Find a better way to determine which GCP ClientAuthentication to use

[andreasgebauer]

Currently the ClientAuthentication for GCP_IAM is relying on classes available on the classpath. Since I am having both classes on the classpath because I rely on Google API client libraries which pull in the class com.google.api.client.googleapis.auth.oauth2.GoogleCredential from package google-api-client transitively I am unable to use the GCP IAM credentials authentication because it is just second in the row for the class is available check.

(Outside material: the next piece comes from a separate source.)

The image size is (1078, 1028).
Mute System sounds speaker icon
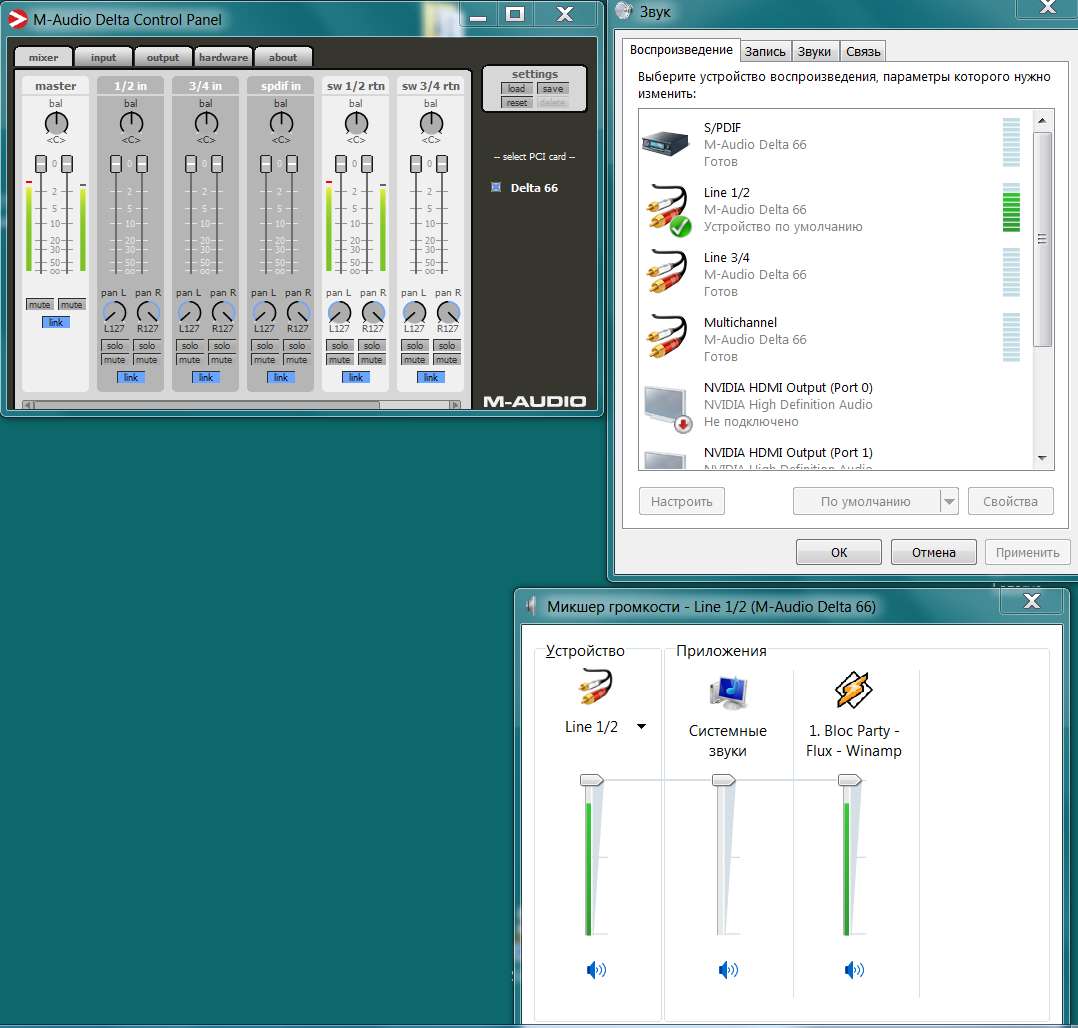(728, 969)
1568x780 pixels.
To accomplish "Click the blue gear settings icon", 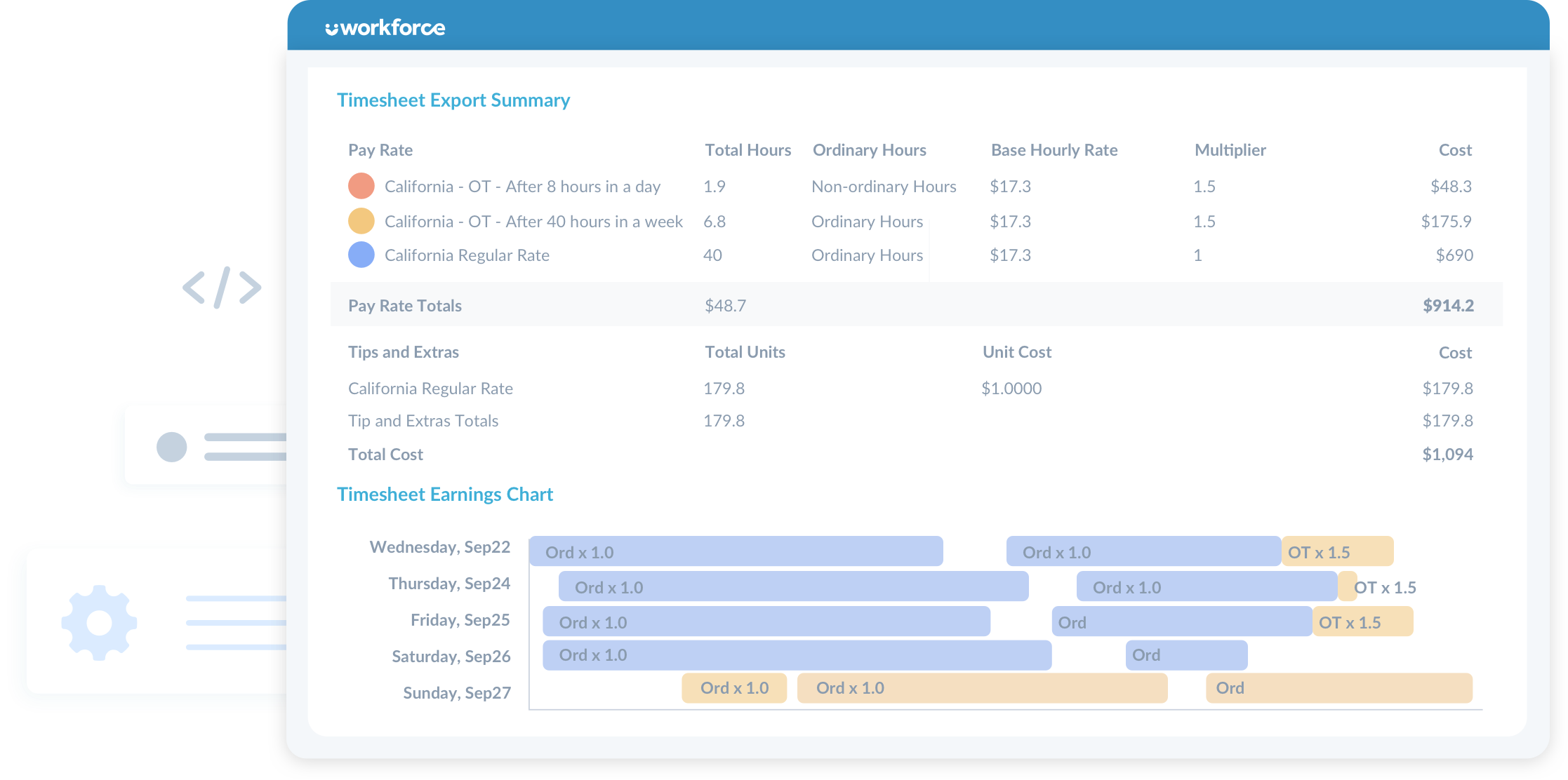I will pos(99,623).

I want to be able to choose GCP IAM credentials authentication regardless of the classes available on my classpath because the other method should not be used anymore.

[andreasgebauer]

Just had a deeper look at the code and I think replacing constant GOOGLE_CREDENTIAL_AVAILABLE in class org.springframework.cloud.vault.config.ClientAuthenticationFactory with private static final boolean IAM_API_CLIENT_AVAILABLE = ClassUtils.isPresent("com.google.api.services.iam.v1.Iam", ClientAuthenticationFactory.class.getClassLoader()); would be a good solution to my problem and probably won't break anything as org.springframework.vault.authentication.GcpIamAuthentication uses this class to sign JWTs.

[mp911de]

We should be generally able to swap the order in which the two authentication mechanisms are applied as the plain GcpIamAuthentication method is deprecated by Google anyway.

[andreasgebauer]

There might also be the option to introduce another property in GcpIamProperties where you can specify which method to use. I would really like to see this in the next release.